Spring is Here and I’m Not Praying Anymore

Daf1.jpg Last weekend, at this meditation retreat, the woman leading it said, “I don’t pray for anything anymore.” I was just astounded at the simple beauty of this. She was basically saying, there’s no way of knowing if what you pray for is going to end up being a good thing or a bad thing. She didn’t mean don’t strive for things, but don’t pin all your hopes on getting them, because maybe you will and it won’t be pretty. So live your life, try to get what you want, but focus on playing the cards you’re dealt, rather than getting the cards you think you want. I so instantly loved this I called out, “I’M NOT PRAYING FOR ANYTHING ANYMORE EITHER.”

Then the other night, I’m watching the TV show Criminal Minds and one of the characters quotes Arthur Rubinstein. “There is no formula for success except perhaps an unconditional acceptance of life and what it brings.”

It’s like the universe is trying to tell me I’m made the right call.

Stacy Horn

I've written six non-fiction books, the most recent is Damnation Island: Poor, Sick, Mad, and Criminal in 19th-Century New York.

View all posts by Stacy Horn →

3 thoughts on “Spring is Here and I’m Not Praying Anymore

  1. I’ve had the same sort of synchronicity of late. A recurring message about being in the moment. I’m reading “The Silent Question” by Toni Packer, and was stuck by this little gem – “Can we die to each moment so there is a freshness of living that is not possible if we keep carrying around everything that has happened?”
    I’d love to read more about your meditation practice if that is something you’d be willing to share on your blog 🙂

  2. I used to pray for a lot of things. Praying was my way of telling the universe that it was dead wrong and it better get with my way of thinking ASAP. I was very often unhappy with this frame of mind. Then someone told me, the next time you have diarrhea, pray for it to go away!

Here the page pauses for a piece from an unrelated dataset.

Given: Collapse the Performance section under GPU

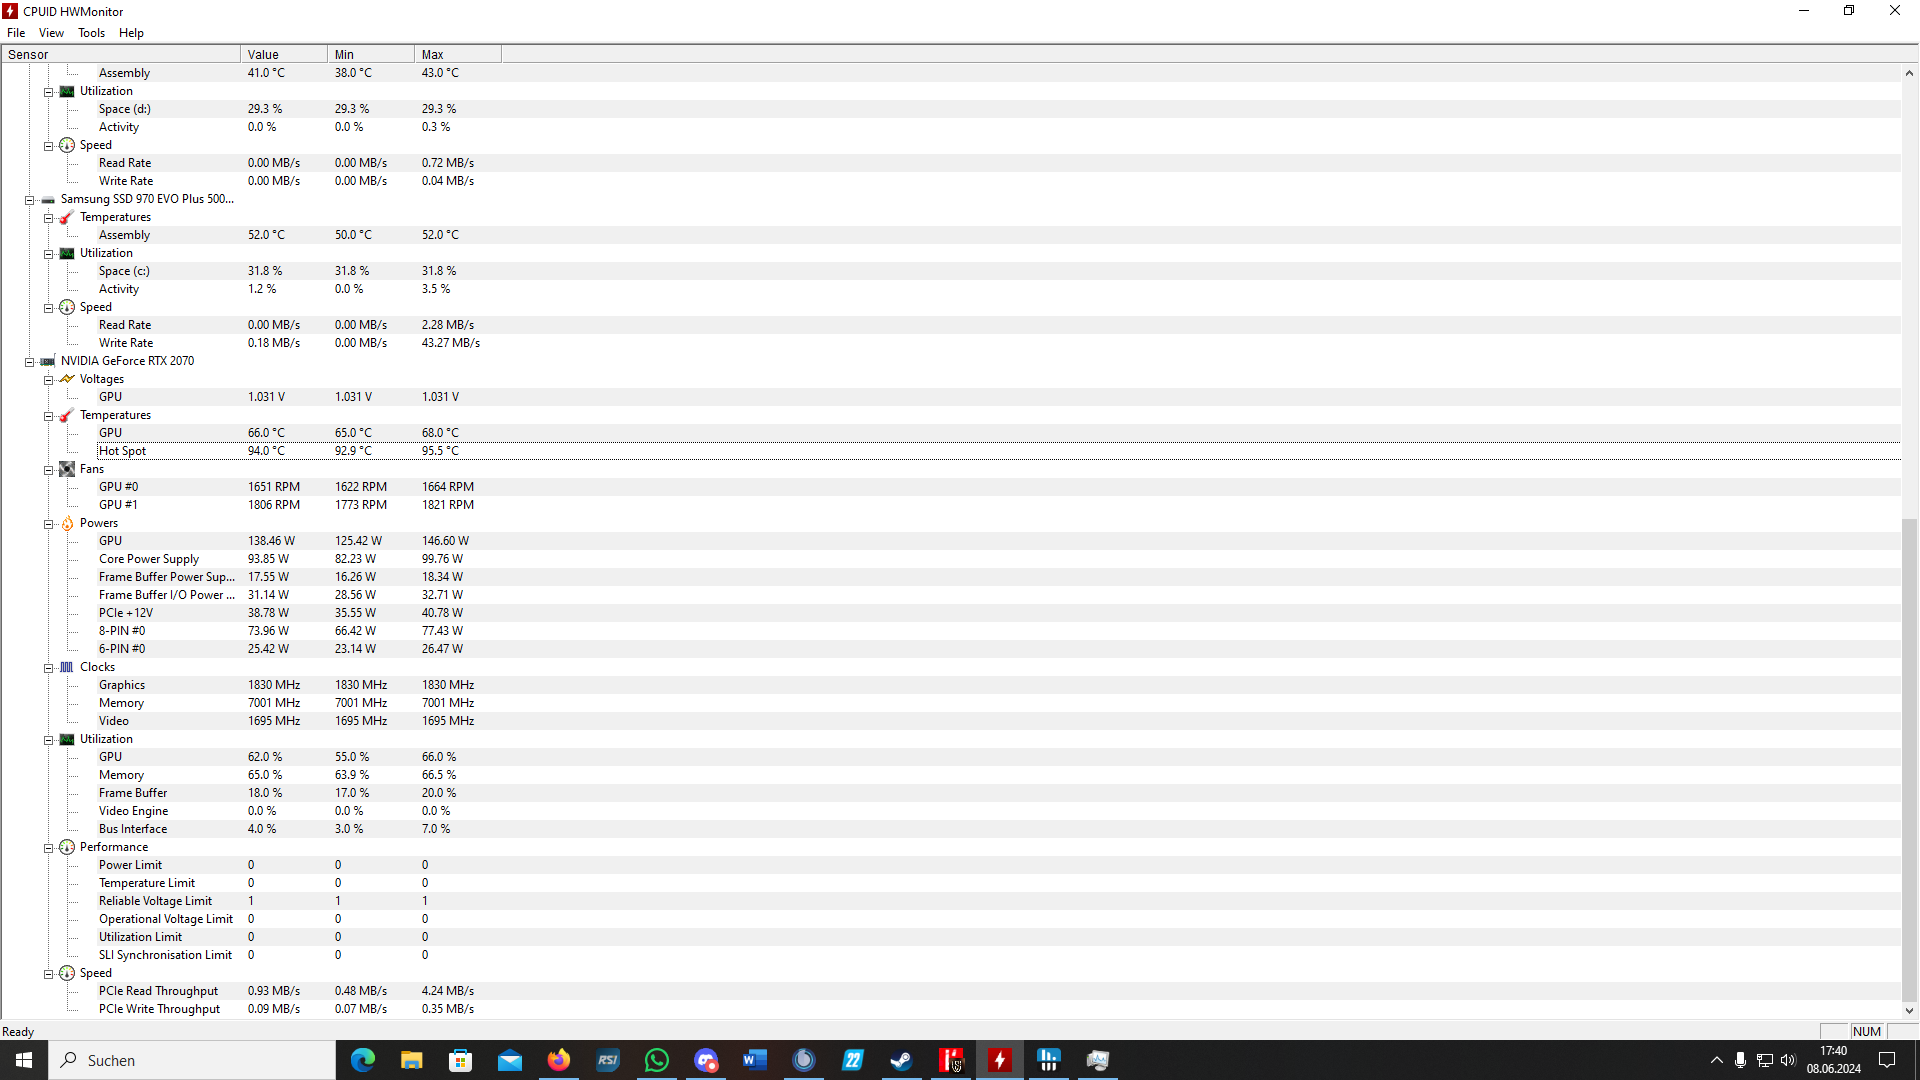Looking at the screenshot, I should pos(48,848).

    Now I try to sit back and accept whatever’s happening. This is simultaneously a relief, and a very difficult thing. Like when my cat Elwood died – I knew it wasn’t happening as some great insult to my character, but because he was 17 and just old and that’s what happens to every living thing. I try to reject my sadness over Elwood’s absence as valid, and find myself telling myself I should be happy for him having escaped this mortal coil, yada, yada, yada. The hard thing there is to accept that I cannot yet accept my own emotions, and that’s okay too.

    Same with hope, I gave up on that too. Hope is the belief that things are not exactly as they should be right now, but will be in some unspecified future.

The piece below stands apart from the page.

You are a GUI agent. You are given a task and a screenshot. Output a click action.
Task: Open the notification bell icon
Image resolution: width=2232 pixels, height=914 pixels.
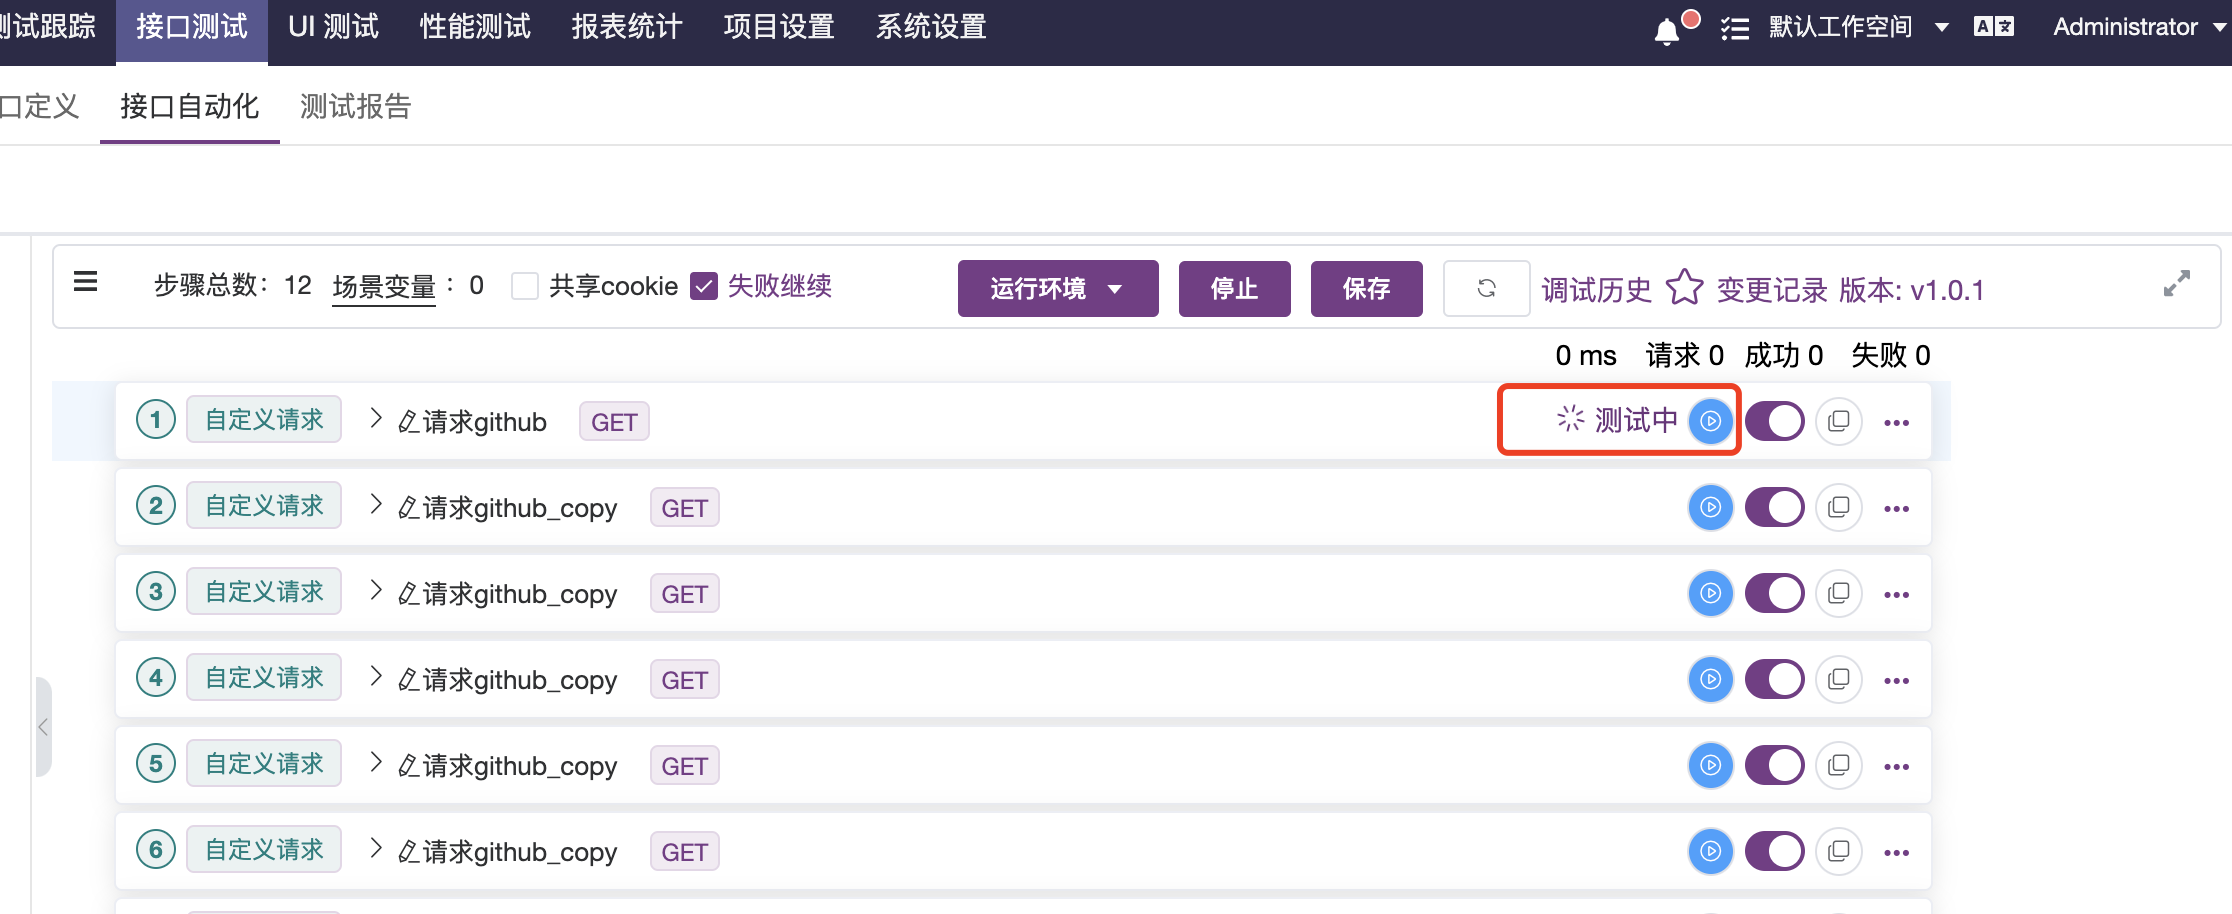coord(1666,29)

    Also, I love the daffodil pic.

  3. Oh wow, I love this “Hope is the belief that things are not exactly as they should be right now, but will be in some unspecified future.” I’ve actually used this thought a couple of times since I read it.

    And this, “Can we die to each moment so there is a freshness of living that is not possible if we keep carrying around everything that has happened?” I used this yesterday. Someone I know died, who was only 40. He was not a friend, he was a friend of a friend, so I don’t need condolences, but it was an awful thing, nonetheless and I tried to remember that it could be me and to appreciate whatever the day brings.